Safety and toxicity of nemonoxacin were tested in healthy volunteers. The highest tolerable dose during iv nemonoxacin administration was 1250 mg and the most suitable infusion rate was 5.56 mg/min. Transient and mild adverse events appeared, namely injection site reaction, erythematous rashes with or without pruritus and abnormal electrocardiogram T-wave. All the above mentioned adverse events vanished during application or within 2 h after application, except in two individuals, one who received a dose of 750 mg at 4.17 mg/min infusion rate and another person also from the 750 mg dose-group, at 8.33 mg/min infusion rate [37].
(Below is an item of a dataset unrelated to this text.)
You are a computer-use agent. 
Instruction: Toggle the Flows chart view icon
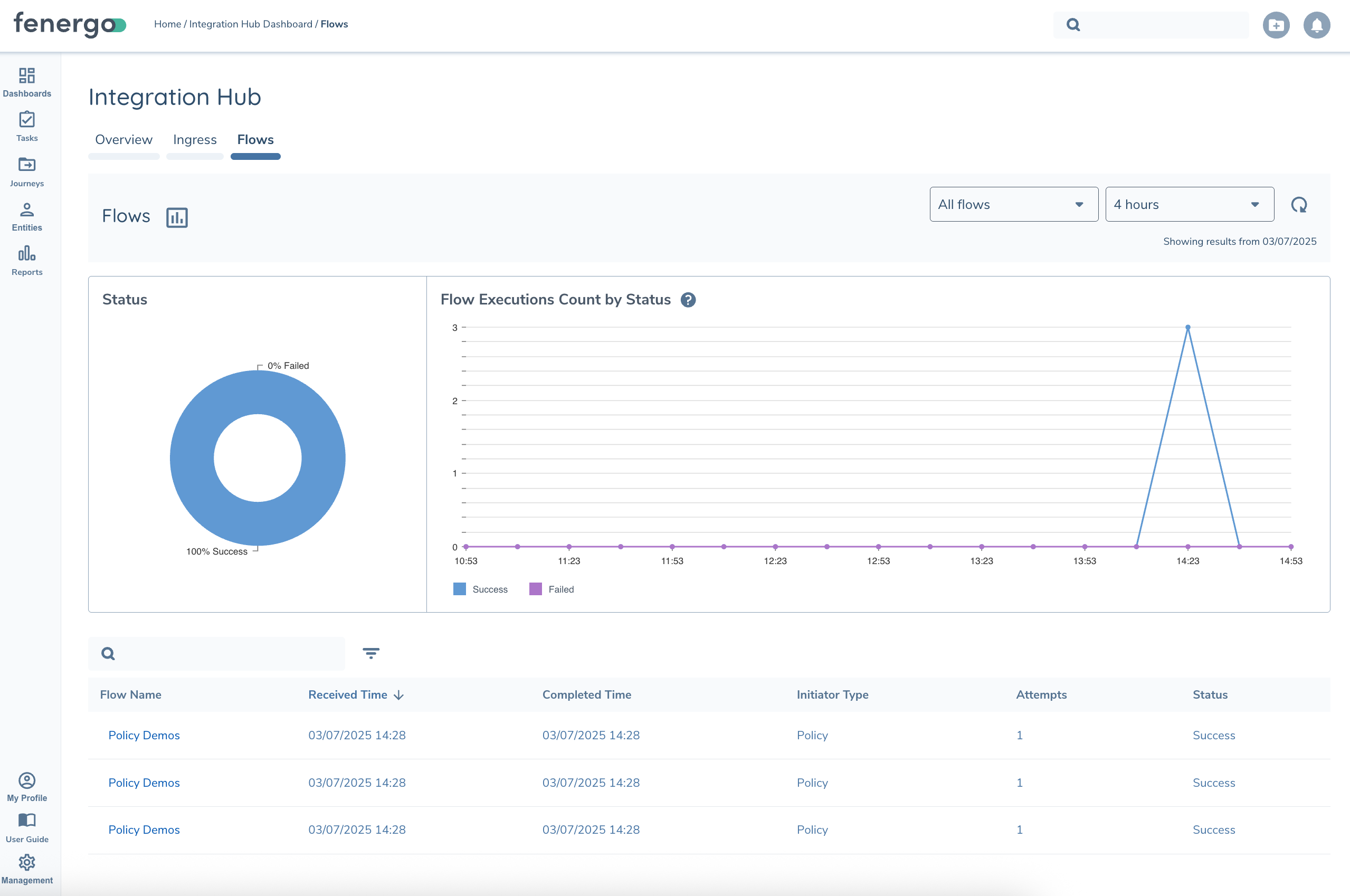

In a study conducted with orally administered 500 and 750 mg nemonoxacin, the 44.9 and 55.8 % of subjects produced treatment emergent adverse events. A control group was also included in this study, where 500 mg of levofloxacin was administered and 48.9 % of subjects showed adverse events. Diarrhea, dizziness, headaches appeared in each group [38].


Several attempts were followed to recognize antibacterial agents with new chemical structures, although numerous novel agents are derived from current antibiotic classes. The newly discovered agents should demonstrate more potent antimicrobial activity, efficacy against resistant pathogens, yield improved safety profiles and show enhanced pharmacokinetics. Based on pharmacological experience it is possible to design new molecules with improved pharmacokinetic and pharmacodynamic features in old antibiotic classes. The sophisticated crystallographic methods and structure–activity relationship studies play crucial role in drug discovery to detect multiple targets of a known antibiotic class.

The novel quinolone agents detailed in this review offer an improved antibacterial effect compared to earlier classes of fluoroquinolones. These antibiotics proved to have enhanced bactericidal activity even against various ciprofloxacin pathogens this confirms their role in treatment of numerous infections. The improved tolerability, safety profile and decreased toxicity enable them to be used in clinical practice.

The doses of all antibiotics should be well established on pharmacokinetic and pharmacodynamic properties, thus reducing selection of resistant mutants. Still, more information are required regarding efficacy against multidrug-resistant pathogens. These resistant strains are main targets for new drugs. Resistance determinants are well understood, so new molecules can be designed on a molecular level to avoid the most common resistance mechanisms. Furthermore, it is necessary to explore targets to serve as basis for new antibacterial agents in the future.